When your scissors are working properly, they should open and close smoothly without much strain from the user. If they have gotten stiff and are not opening as smoothly as usual, it’s important to figure out the reason.
Let’s look at the main problems that make scissors hard to open:
First, rust can create problems for the movement of scissors.
When the metal blades or pivot area is exposed to moisture, your scissors can begin to rust. A few rust spots might not create much of a problem at first, but they can develop into a more serious issue that limits your scissors’ movement.
If the blades accumulate significant rust along the surface, they will no longer fit together the way they are designed. They may feel stuck as you try to open them. If the rust continues to develop and gets more severe, your scissors may be completely immobile until the rust is removed.
Even if the rust is limited to the pivot, this can still make it hard for your scissors to open. If the growing spots of rust obstruct the pivot point, your blades won’t have the freedom of movement they once did.
Cleaning & Oiling:
The second is scissors that have not been cleaned in a while.
With sewing projects, loose fibers and other residues can accumulate on the blades of the scissors and limit their range of motion. If it’s been a long time since you’ve cleaned your scissors, this might be the reason they feel hard to open.
If we don’t wipe scissors down as we use them, the fibers will accumulate and can gather at the base of the blades. These fibers can get lodged and obstruct the movement of the scissors.
Similarly, a lack of oil can also cause scissors to feel hard to open. Any tool or machine with moving metal-on-metal parts needs periodic oiling to work correctly.
It’s no different with a pair of scissors.
The base of the blades can develop a lot of friction and tension if not oiled regularly. Without oil to keep the moving parts gliding past each other easily, this metal-on-metal area can make it seem like your scissors can’t open properly.
Finally, if the tension setting is too high on your scissors, they will be difficult to open. The screw controls the scissor tension setting in the pivot of your blades.
When the screw is too loose, the tension will be too low. The tension is probably too low if your scissors tend to fall open completely.
On the other hand, if the screw has been tightened too much, the tension will be high. When it is too tight, it can be enough to interfere with the opening of the blades.
How Stiff Should Scissors Be?
Your scissors need a bit of stiffness and tension to make clean, effective cuts.
However, you will run into problems if they are too stiff or too loose.
If your scissors are too loose, they will open too easily and won’t make accurate, easy cuts.
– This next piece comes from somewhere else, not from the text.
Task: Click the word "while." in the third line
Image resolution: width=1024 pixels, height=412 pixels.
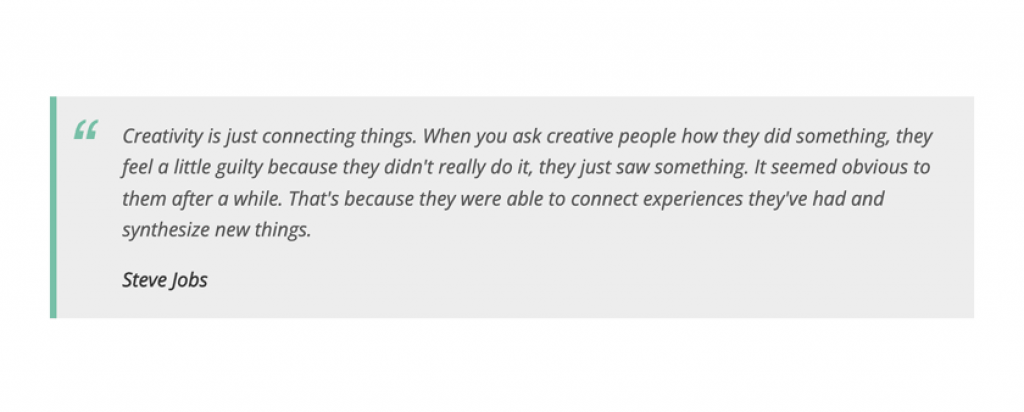Action: click(259, 198)
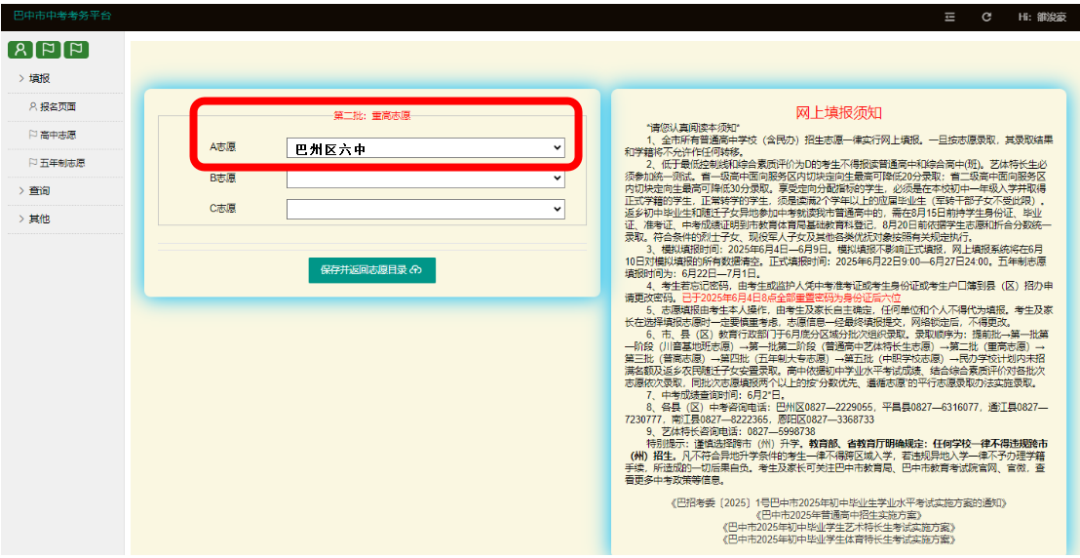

They tend to push the material out of the way since the blades are out of alignment.
On the other hand, overly stiff scissors can be nearly impossible to open and use without severely straining your hand.
You can do a simple test to see if your scissors have the right stiffness and tension. Hold your scissors in front of you, with the blades pointing toward the sky and the handle pointing toward the floor.
Now, keeping one handle in position, open the other handle until the blades are in a 90-degree position.
Let go of the handle you moved and give your scissors a little shake. Watch what happens with the blade you are not holding.
If it does not move, it means your scissors are too stiff, and the tension is too high.
If the scissors snap all the way shut, it means that your scissors do not have enough tension and should be tightened. If it moves a bit, maybe around an inch, the tension and stiffness are just about perfect.
For a full visual demonstration of this test, you can check out the following video on YouTube:
Why Are My Scissors Sticking Together?
Another common problem with scissors has to do with stickiness.
If you have eliminated any issues with tension or rust, you might have an adhesive problem on your hands. These are common and very easy to clean up.
Anytime you cut something with an adhesive, you risk ending up with sticky scissors. You might not even realize you’ve done it– but if you have cut anything with tape on it, it is easy for the adhesive to transfer onto your blades.
If you see some sticky gunk on your blades, you will want to clean it off to get your scissors working again. You might try a general cleaning with sewing machine oil or purchase a specialty adhesive remover if the sticky gunk is severe.
Once the built-up adhesive is removed, you shouldn’t have any more issues with sticky scissors.
Cleaning and oiling your scissors regularly is a great way to prevent residue from building up and causing problems as you work on your sewing projects.
Does Rust Stiffen Scissor Hinges?
Rust can stiffen scissor hinges. One of the first places rust might start on your scissor blades is around the pivot area.
It might even be between the blades at that pivot point, making it incredibly hard to see and even know that it’s there.
As rust develops around the hinge, it will make it harder and harder to open your scissors. It will also weaken the area, making your scissors at risk of breaking if they run into a particularly tough material to cut.
Using distilled white vinegar anytime you suspect rust will help keep your blades rust-free and working smoothly.
Can Scissor Hinges Break?
Scissors can break, and they tend to break at the hinge when they do break.
If you try to use scissors on a material that they cannot cut through, and you apply enough pressure, you will feel that pressure at the hinge. They will have no choice but to break if the pressure is strong enough.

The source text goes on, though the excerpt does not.